Lifestyle factors are also important for growth in children. In our study, moderate physical activity was associated with a lower risk of short stature, whereas insufficient sleep of less than eight hours per night was identified as an independent risk factor. Sleep and exercise both support normal development. Poor sleep may disturb circadian rhythms, affect the hypothalamic pituitary growth hormone axis, and lead to metabolic imbalance, which can hinder height growth (26–28). Furthermore, dietary habits showed a similar impact. Irregular diets may reduce total energy intake and lead to deficiencies in protein, vitamins, and minerals that are necessary for normal growth (29). While animal-source foods contained high-quality protein, iron, zinc, and vitamin B12 promote skeletal and linear growth (30). A multinational study and a systematic review both reported that meat consumption is linked to better growth and lower developmental delay (31, 32).
Huang et al. analyzed risk factors for short stature among 1,076 children aged 6–12 years in Shenzhen and identified parental height, household income, paternal education level, and parental concern for height as significant determinants. Based on these variables, a nomogram prediction model was developed with an AUC of 0.748, and a total score of 127.5 served as the cut-off for risk stratification (9). Similarly, we constructed a predictive model incorporating eight independent factors and visualized it using a nomogram. Our model achieved an AUC > 0.8 with good calibration, indicating strong predictive performance. However, as both development and validation were conducted internally within a single regional cohort, external and prospective validation remains necessary.
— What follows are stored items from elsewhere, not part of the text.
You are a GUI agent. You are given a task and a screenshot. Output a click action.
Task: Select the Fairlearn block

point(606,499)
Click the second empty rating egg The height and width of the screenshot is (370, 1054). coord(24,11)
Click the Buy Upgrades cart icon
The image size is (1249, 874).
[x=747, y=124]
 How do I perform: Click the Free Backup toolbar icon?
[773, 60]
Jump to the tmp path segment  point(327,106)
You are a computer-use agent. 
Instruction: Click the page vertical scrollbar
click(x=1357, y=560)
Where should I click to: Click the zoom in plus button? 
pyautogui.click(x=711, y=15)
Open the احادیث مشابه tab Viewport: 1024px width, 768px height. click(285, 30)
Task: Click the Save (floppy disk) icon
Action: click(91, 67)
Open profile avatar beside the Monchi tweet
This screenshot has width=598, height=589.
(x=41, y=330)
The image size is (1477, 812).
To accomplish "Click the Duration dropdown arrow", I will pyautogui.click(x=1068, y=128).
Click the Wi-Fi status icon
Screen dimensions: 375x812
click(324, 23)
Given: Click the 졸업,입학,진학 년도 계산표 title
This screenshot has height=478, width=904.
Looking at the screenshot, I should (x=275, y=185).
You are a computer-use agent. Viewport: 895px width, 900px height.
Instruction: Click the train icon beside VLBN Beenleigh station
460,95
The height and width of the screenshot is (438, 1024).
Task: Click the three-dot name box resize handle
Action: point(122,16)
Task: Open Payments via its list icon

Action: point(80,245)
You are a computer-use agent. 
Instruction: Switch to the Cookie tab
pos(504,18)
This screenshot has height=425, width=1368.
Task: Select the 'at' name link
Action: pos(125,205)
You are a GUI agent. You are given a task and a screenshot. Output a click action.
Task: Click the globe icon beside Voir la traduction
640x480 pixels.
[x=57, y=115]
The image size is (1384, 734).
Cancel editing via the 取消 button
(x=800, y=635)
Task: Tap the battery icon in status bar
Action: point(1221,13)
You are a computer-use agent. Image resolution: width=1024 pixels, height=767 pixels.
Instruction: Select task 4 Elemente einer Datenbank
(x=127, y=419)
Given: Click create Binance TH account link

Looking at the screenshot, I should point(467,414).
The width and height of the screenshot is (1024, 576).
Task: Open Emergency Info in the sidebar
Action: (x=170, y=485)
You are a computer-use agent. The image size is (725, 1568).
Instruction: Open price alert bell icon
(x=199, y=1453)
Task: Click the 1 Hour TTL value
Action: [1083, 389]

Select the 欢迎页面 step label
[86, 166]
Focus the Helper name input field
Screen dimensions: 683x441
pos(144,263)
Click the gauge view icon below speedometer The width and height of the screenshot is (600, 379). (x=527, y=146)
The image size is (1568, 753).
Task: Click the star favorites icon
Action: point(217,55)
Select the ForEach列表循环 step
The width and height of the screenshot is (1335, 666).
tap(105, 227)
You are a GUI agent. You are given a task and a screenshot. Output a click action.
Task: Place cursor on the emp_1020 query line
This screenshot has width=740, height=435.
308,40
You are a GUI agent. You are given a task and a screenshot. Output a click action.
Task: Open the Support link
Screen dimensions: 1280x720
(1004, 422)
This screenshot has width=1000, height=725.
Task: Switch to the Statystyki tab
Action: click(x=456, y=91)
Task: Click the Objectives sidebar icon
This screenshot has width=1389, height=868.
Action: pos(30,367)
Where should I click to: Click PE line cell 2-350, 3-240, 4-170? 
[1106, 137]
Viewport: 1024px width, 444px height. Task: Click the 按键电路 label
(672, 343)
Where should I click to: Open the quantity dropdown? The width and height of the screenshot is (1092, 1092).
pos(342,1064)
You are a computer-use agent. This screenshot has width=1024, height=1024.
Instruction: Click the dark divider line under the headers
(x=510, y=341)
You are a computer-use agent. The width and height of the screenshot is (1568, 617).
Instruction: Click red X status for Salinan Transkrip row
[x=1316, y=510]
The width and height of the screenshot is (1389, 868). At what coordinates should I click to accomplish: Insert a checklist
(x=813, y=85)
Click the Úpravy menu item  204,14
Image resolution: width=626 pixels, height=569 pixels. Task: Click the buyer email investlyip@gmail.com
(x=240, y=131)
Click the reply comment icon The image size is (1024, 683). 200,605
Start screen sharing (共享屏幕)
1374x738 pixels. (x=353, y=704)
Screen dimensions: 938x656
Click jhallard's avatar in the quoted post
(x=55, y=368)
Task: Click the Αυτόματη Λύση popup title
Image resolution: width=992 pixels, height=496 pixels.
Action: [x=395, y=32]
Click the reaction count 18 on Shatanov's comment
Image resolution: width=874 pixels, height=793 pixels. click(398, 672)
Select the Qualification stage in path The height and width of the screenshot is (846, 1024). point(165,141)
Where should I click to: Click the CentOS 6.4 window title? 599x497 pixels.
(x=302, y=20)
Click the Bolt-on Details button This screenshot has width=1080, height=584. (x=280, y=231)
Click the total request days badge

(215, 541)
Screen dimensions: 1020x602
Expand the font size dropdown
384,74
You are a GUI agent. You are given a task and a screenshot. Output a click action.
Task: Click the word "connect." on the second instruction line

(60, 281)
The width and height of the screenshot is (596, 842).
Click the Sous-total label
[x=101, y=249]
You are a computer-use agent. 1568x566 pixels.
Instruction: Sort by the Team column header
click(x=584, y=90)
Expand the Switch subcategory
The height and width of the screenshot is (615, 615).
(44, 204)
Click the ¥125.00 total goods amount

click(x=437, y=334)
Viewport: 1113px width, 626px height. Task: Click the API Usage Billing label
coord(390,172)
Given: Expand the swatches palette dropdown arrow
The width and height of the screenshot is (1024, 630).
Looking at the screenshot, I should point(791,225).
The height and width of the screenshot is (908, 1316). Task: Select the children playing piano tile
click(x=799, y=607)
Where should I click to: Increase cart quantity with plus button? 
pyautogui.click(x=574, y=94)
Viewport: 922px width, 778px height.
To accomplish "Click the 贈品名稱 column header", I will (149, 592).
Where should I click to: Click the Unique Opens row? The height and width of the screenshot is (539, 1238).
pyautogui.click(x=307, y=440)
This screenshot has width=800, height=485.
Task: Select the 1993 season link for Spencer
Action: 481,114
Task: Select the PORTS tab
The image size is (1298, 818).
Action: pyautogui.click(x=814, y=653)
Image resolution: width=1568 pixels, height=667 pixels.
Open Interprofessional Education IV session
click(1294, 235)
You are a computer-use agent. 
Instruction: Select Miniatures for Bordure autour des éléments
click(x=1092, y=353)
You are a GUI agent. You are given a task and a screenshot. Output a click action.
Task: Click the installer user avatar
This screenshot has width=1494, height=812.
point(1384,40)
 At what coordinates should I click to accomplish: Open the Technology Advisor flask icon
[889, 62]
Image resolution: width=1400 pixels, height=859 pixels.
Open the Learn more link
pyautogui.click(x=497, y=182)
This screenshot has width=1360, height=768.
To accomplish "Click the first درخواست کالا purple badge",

Our study has notable strengths. It represents the largest recent epidemiological investigation of short stature among children aged 7–12 years in Chaozhou and includes nearly 8,000 participants, making the findings highly representative. We also analyzed social and environmental determinants through questionnaires and established a risk prediction model with a nomogram to support clinical use, which showed good internal accuracy and calibration. However, several limitations exist. As a cross-sectional survey conducted in Chaozhou, the results mainly reflect local growth patterns and may not fully apply to other regions. The use of self-reported questionnaires may introduce reporting bias despite careful design and data screening. In addition, only social and environmental factors were assessed, while genetic and biological factors were not included. Causal inference cannot be drawn due to the study design, and external validation is needed to confirm the model’s generalizability.
In summary, this study outlines height status, short-stature prevalence, and related social and environmental factors among children aged 7–12 in Chaozhou, providing evidence for policymaking and early intervention. Future prospective studies are needed to clarify influencing factors and support more effective growth management strategies.